Из такого кумиротворения Тютчев непосредственно выводил революционные социально-политические преобразования в мире, рассматривавшиеся им не обособленно, а как проявления фундаментальной тенденции бытия, в которой человек, подобно Адаму, противопоставляется Творцу и ставит себя на его место. “Революция была враждебна не только королям и установившемуся образу правления, – передавал тютчевское понимание Революции К. Пфеффель. – Тогда, как и теперь, она покушается на самого Бога, а без Бога общество человеческое существовать не может”. Революция для Тютчева есть не только зримое историческое событие, но и – прежде всего – Принцип, однотипным следствием которого оно (при всем многообразии своих социалистических, демократических, республиканских и т. п. идей) является. Корень Революции – удаление человека от Бога, ее главный результат – “современная мысль”, бесполезно полагающая в своем непослушании божественной воле и антропоцентрической гордыне гармонизировать общественные отношения в ограниченных рамках того или иного вида “антихристианского” “рационализма”.
Тютчев в самых резких выражениях (“все назойливее зло”, “призрачная свобода”, “одичалый мир земной”) оценивал утрату абсолютных истин и религиозных оснований жизни в бессодержательных и понижающих духовное качество жизни мифах прогресса, науки, общественного мнения, свободы слова и т. п., маскирующих обмельчание и сплошную материализацию человеческих устремлений, двойные стандарты, своекорыстные страсти и низменные расчеты
И одним из главнейших орудий такой лжи является, по Тютчеву, непросвещенный разум, превозносящийся над бытием как главный орган полного и точного знания и не желающий задуматься о собственных границах, возможностях и страстях. Он характеризовал “гордыню ума” как “первейшее революционное чувство”, как бы солидаризируясь с выводом Гоголя: “Есть другой вид гордости, еще сильнейший первого, – гордость ума. Никогда еще не возрастала она до такой силы, как в девятнадцатом веке… Уже ссоры и брани начались не за какие-нибудь права, не из-за личных ненавистей, не чувственные страсти, но страсти ума начались: уже враждуют лично из несходства мнений, из-за противуречий в мире мысленном. Уже образовались целые партии, друг друга не видевшие, никаких личных сношений еще не имевшие – и уже друг друга ненавидящие”.

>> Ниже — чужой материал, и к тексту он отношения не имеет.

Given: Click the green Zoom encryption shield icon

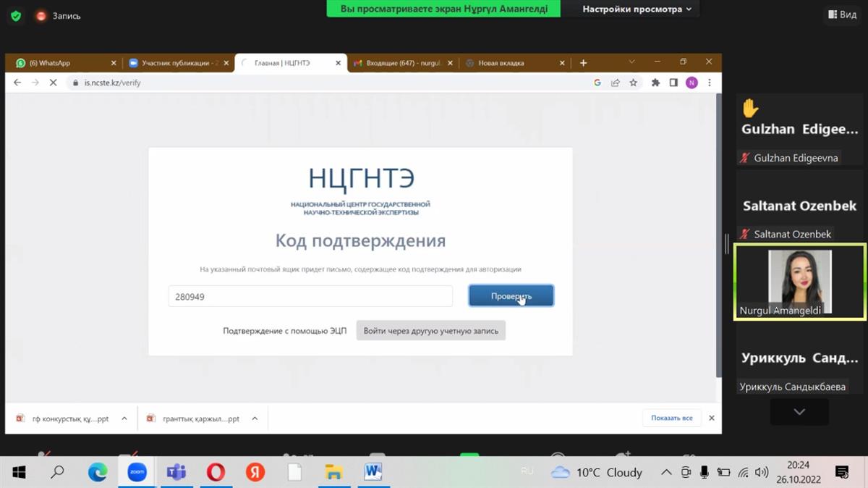Looking at the screenshot, I should click(16, 15).
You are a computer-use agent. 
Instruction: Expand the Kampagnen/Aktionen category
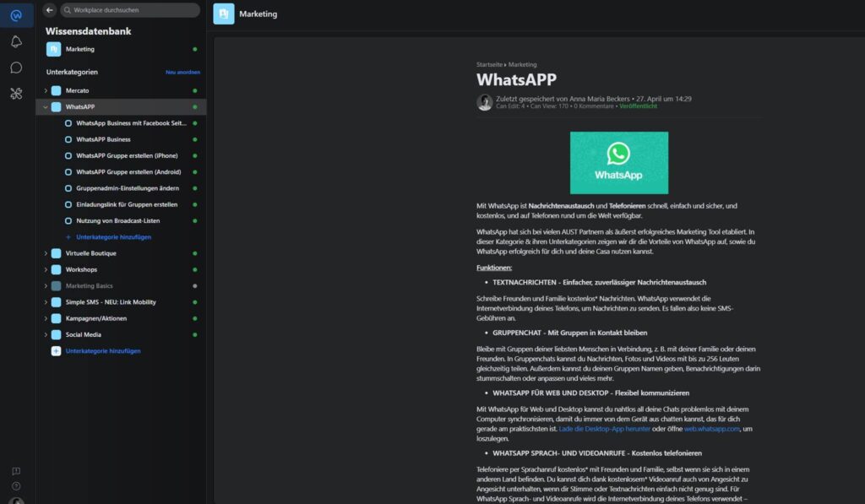coord(46,318)
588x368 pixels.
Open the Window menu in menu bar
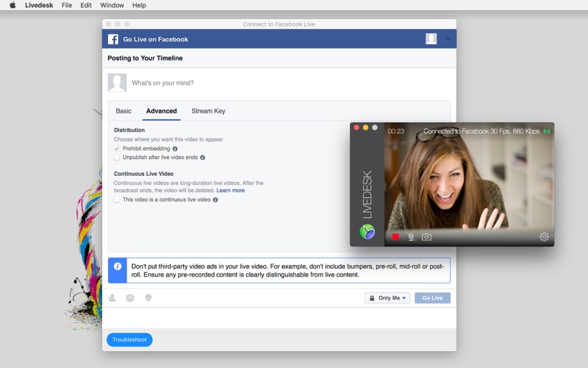pyautogui.click(x=112, y=5)
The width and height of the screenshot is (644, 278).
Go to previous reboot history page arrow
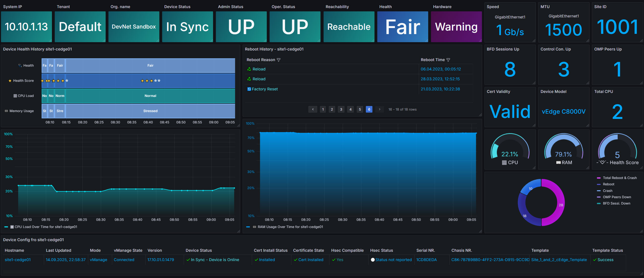pyautogui.click(x=313, y=109)
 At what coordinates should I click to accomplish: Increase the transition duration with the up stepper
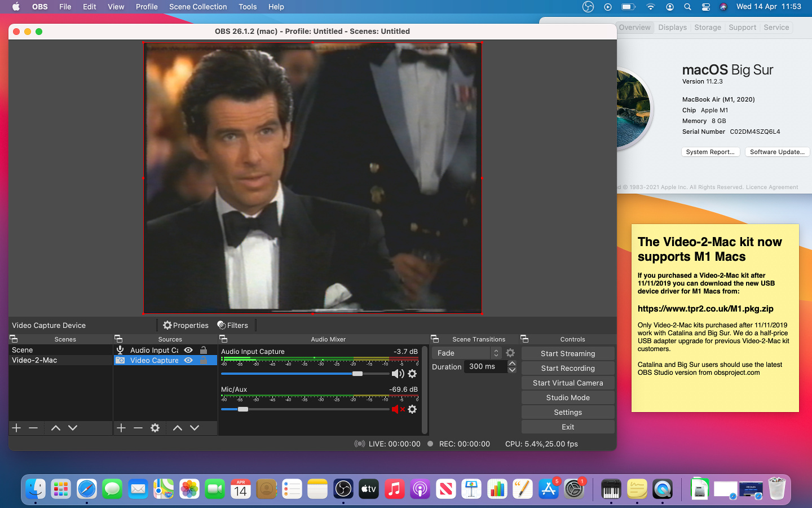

Затемненность озлобленного ума (“кипит наш разум возмущенный”, как поется в революционном гимне) существенно усугубляясь страстями, но изначально предопределяясь узкими рамками и недостаточной адекватностью по отношению к целостному бытию, о которых очень много размышлял Паскаль. В логике автора “Мыслей” структурная ограниченность разума дополняется его неразумной зависимостью от посторонних сил, вплоть до самых незначительных мелочей. Однако наиболее мощного противника разум встречает среди так называемых “обманывающих сил” (тщеславие, суеверия, предубеждения, страсти и т. п.), главной из которых оказывается воображение, ткущее репутационную историю человеческого существования, устанавливающее и оформляющее в человеке “вторую природу”. Воображение в трактовке Паскаля предстает как социальнооценочная и иррационально-убеждающая сила, подчиняющая и контролирующая разум большинства людей.
Вслед за французским философом русский поэт констатирует “свойство человеческой природы питаться иллюзиями” и что “люди изрядно глупы, а мир нелеп” и что они тем меньше пользуются разумом, чем больше кричат о его правах. Он также приходил к заключению, что “Суд людской” является роковой силой, неподвла стной никакому разуму, что “боязнь людского мнения еще сильнее, чем очевидность”.